To do → In the text below on Isaac I. Stevens and Washington Territory, translate this sentence into Spanish: "Stevens was energetic and dynamic and saw his three jobs complementing each other toward a single end that would advance his career."

#### Selected text ####

Kate and Sue McBeth, Missionary Teachers to the Nez Perce

1854

West of the Cascades, meanwhile, the white population was increasing, and in 1853 Washington Territory was created. In the National Capital, Isaac I. Stevens, a 35-year-old, politically ambitious veteran of the Mexican war, was appointed governor and Superintendent of Indian Affairs for the new territory and was simultaneously given charge of the most northerly of four survey groups of civilians and military men being sent by the War Department to find the most feasible route across the trans-Mississippi West for a railroad to the Pacific. Stevens was energetic and dynamic and saw his three jobs complementing each other toward a single end that would advance his career. As governor, he would gain national prominence, he hoped, by building up the population and prosperity of the new territory. That meant, in his opinion, finding a railroad route more feasible than any farther south and that could be used to lure settlers to the territory and link their commerce with that of the rest of the nation. As Superintendent of Indian Affairs, he would be in a position to clear Indians from the route of his railroad, as well as from lands needed by new settlers.

#### Stored data ####

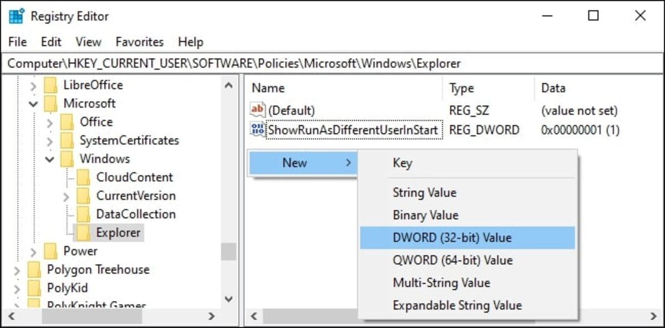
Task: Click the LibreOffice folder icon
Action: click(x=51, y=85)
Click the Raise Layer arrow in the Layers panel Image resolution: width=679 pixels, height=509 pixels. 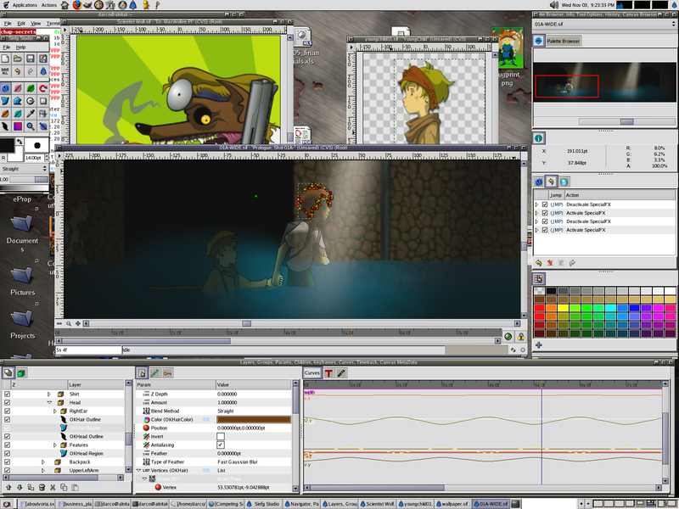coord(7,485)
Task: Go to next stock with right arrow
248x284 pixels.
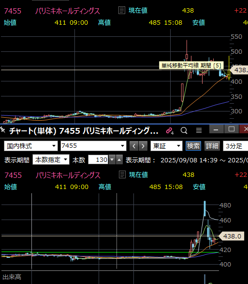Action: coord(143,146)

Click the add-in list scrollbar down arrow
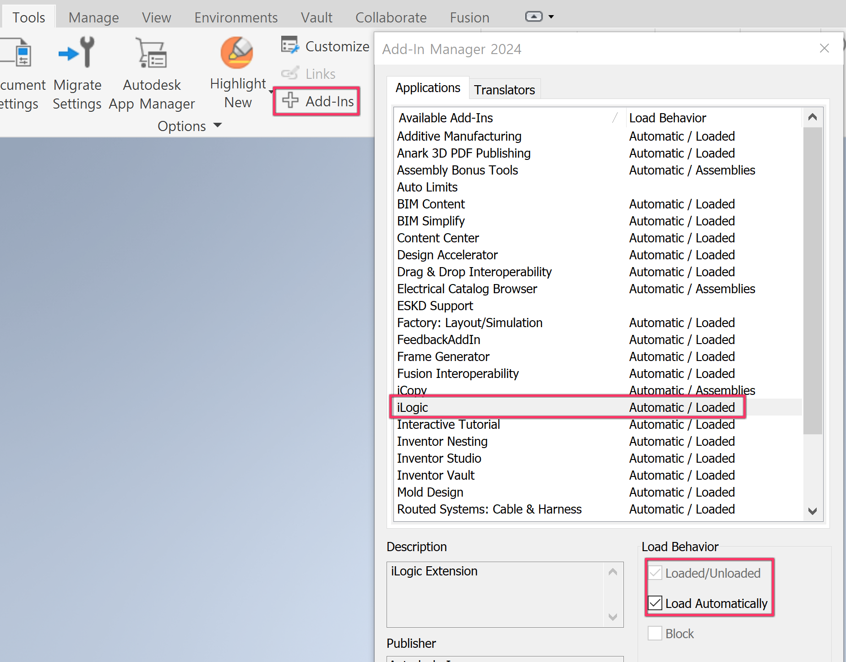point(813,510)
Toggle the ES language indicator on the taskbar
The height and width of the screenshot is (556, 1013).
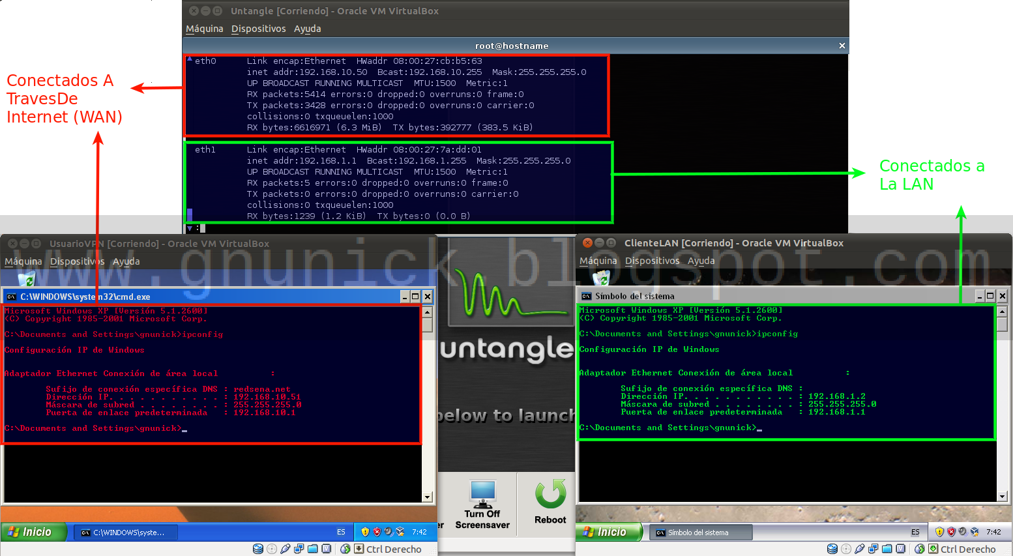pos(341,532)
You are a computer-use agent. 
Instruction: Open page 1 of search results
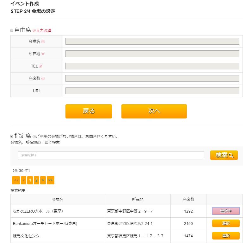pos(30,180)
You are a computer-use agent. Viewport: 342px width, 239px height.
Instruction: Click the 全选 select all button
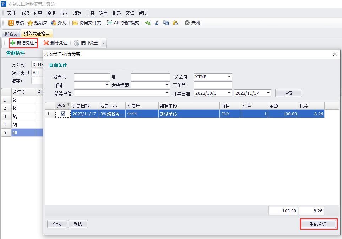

####
#### Stored data ####

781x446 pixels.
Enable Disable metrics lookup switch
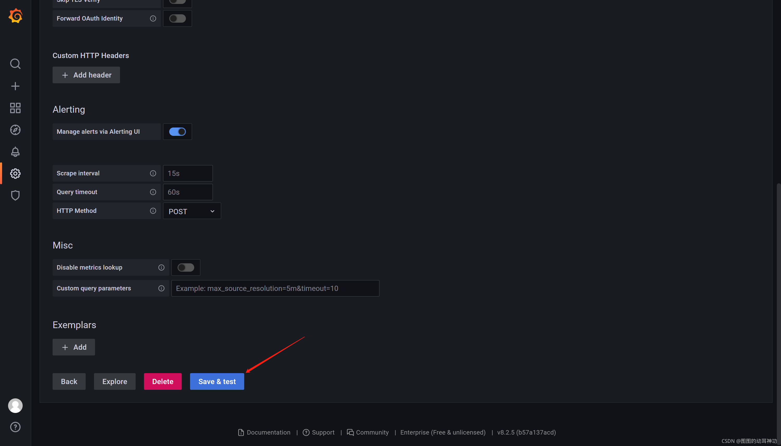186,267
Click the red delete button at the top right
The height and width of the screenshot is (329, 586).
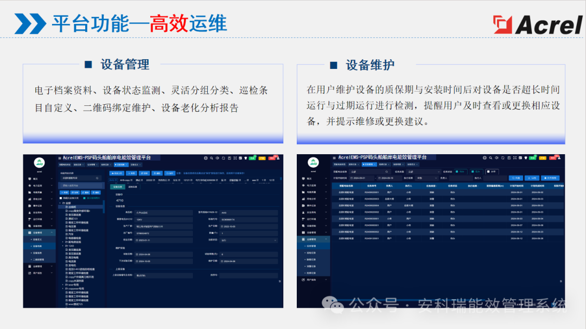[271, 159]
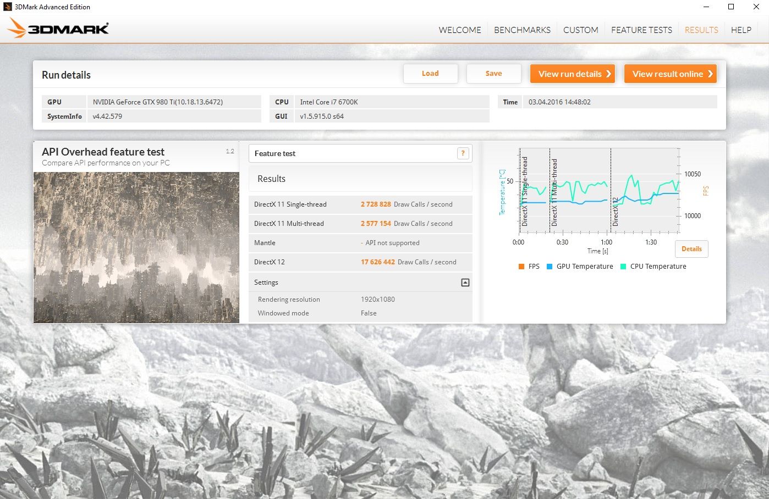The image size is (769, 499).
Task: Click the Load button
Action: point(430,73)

####
#### Stored data ####

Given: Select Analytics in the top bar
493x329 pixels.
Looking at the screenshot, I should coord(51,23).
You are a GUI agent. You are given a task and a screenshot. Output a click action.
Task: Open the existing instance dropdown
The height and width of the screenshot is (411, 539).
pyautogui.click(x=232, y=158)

####

Task solution → Stevens era enérgico y dinámico, y veía sus tres cargos como complementarios entre sí en pos de un único fin que impulsaría su carrera.